Barnier stressed that the levy would operate at national level but did not exclude the possibility that monies collected in one territory could one day be accessed by banks in trouble in another. “We’re going to have to look closely into this question,” he said when asked about growing foreign ownership across national banking markets, having earlier pointed out that “in half of all European countries, half of their banks are owned by groups from other countries.”
British Bankers Association chief executive Angela Knight is roundly opposed to a pan-European outcome. “Why should the banks in one country pay for the problems of banks in another,” she asked. More generally, she also asked: “How could a large sum of money sitting dormant somewhere in Europe make economic sense?”
Barnier stressed that what is on the table is “not a European, federal fund (but a) … pragmatic and realistic” course of action to follow today. “Prevention is better than cure — and it’s always cheaper,” Barnier said, citing the vast cost to European governments — some 13 percent of economic output — to bail out banks since the financial crisis broke in late 2008.
He insisted that the tax plans would create “a fund for prevention, not for bailouts.” However, Barnier refused to say how much banks would be required to pay into the European ‘resolution’ fund. “I can’t put a figure on it, we need to have those discussions across the sector,” he said, aiming to have detailed legislative proposals to put to countries and the European parliament by “the start of next year.”
Sweden introduced a new 0.036 percent levy on banks’ final balance sheets in 2009 and has tabled formal EU proposals to see its scheme matched across the bloc. In Germany, a fund running to one billion euros each year, paid into by banks there, is also being prepared.
Under the commission’s plan, the proceeds of the tax could be used to make bridging loans to financial institutions deemed to be viable. The funds could also be used to help banks get rid of bad assets and offer legal and administrative help to banks that have to close down. Europe is due to have a new system of financial supervision and regulation in place on January 1, 2011, separately covering banks, insurers and financial markets, although arguments have raged for months within EU member states and at the European parliament.

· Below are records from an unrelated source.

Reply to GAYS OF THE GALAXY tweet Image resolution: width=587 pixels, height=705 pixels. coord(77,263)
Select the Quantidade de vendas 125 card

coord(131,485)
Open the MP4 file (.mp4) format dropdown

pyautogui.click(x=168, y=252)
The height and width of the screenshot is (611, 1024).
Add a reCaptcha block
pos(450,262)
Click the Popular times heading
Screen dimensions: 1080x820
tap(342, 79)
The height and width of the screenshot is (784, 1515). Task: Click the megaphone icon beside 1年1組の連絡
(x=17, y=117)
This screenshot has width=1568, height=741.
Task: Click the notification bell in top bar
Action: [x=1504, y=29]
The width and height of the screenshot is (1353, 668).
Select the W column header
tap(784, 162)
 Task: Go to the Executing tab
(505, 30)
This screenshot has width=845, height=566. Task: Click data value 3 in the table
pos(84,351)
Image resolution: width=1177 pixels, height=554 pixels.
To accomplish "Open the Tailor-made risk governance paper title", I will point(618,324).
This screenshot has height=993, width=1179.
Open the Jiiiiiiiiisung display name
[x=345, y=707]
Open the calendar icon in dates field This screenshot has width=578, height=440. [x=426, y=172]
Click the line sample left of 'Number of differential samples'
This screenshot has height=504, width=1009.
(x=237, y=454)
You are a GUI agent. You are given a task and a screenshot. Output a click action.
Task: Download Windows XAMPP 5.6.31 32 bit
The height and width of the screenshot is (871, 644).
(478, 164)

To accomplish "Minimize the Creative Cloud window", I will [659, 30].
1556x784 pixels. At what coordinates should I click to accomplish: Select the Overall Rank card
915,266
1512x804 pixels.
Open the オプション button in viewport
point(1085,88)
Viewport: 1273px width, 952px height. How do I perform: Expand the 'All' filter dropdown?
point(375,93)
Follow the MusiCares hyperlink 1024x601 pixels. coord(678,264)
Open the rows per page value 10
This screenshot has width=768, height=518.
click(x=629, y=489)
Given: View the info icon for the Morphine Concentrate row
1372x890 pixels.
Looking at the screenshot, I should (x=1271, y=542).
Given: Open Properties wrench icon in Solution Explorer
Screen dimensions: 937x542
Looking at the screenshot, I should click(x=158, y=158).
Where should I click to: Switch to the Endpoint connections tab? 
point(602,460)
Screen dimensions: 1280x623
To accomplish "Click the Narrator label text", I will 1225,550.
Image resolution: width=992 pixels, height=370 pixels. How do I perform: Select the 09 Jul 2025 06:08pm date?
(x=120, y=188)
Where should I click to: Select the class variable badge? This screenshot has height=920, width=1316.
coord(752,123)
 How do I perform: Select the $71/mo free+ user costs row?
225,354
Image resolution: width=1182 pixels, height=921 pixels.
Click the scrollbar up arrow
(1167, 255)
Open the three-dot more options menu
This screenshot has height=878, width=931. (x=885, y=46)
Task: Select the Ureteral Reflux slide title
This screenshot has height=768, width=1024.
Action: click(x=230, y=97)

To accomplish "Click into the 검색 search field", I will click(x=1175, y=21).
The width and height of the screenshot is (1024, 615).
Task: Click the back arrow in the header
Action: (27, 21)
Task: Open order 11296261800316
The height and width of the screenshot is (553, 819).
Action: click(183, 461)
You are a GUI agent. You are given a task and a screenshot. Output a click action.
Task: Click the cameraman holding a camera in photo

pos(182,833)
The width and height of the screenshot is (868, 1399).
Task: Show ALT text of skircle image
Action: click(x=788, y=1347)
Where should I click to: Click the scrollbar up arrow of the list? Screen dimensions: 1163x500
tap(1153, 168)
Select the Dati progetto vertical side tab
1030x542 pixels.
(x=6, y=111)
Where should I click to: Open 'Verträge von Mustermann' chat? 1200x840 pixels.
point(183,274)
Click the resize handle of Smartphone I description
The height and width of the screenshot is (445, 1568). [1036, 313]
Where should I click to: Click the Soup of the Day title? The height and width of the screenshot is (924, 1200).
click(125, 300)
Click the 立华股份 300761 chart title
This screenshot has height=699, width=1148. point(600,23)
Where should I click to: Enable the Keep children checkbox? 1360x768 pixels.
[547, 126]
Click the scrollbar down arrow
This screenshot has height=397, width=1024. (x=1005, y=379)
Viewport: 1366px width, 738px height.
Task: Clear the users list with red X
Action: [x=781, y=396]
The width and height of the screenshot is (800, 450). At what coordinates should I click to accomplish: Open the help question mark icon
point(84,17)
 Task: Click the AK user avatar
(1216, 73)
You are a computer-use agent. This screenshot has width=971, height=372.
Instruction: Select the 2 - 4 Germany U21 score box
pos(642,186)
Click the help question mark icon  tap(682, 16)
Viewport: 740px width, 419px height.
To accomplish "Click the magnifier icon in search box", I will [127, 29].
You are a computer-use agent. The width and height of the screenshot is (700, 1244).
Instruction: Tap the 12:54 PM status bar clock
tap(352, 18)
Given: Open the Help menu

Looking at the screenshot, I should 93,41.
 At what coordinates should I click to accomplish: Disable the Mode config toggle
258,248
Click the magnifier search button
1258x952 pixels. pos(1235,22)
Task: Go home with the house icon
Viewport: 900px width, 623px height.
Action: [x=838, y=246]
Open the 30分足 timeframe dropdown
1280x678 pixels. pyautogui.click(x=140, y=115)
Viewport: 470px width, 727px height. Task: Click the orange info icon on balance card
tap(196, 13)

Last week, EU finance ministers agreed the need for “strict” new curbs on the trillion-dollar hedge fund industry, despite stiff resistance from British finance minister George Osborne. In July, Barnier said he will also propose ideas to regulate complex derivatives markets, with a coordinated European approach to short-selling and Credit Default Swaps, both of which have been blamed for exacerbating Europe’s debt crisis.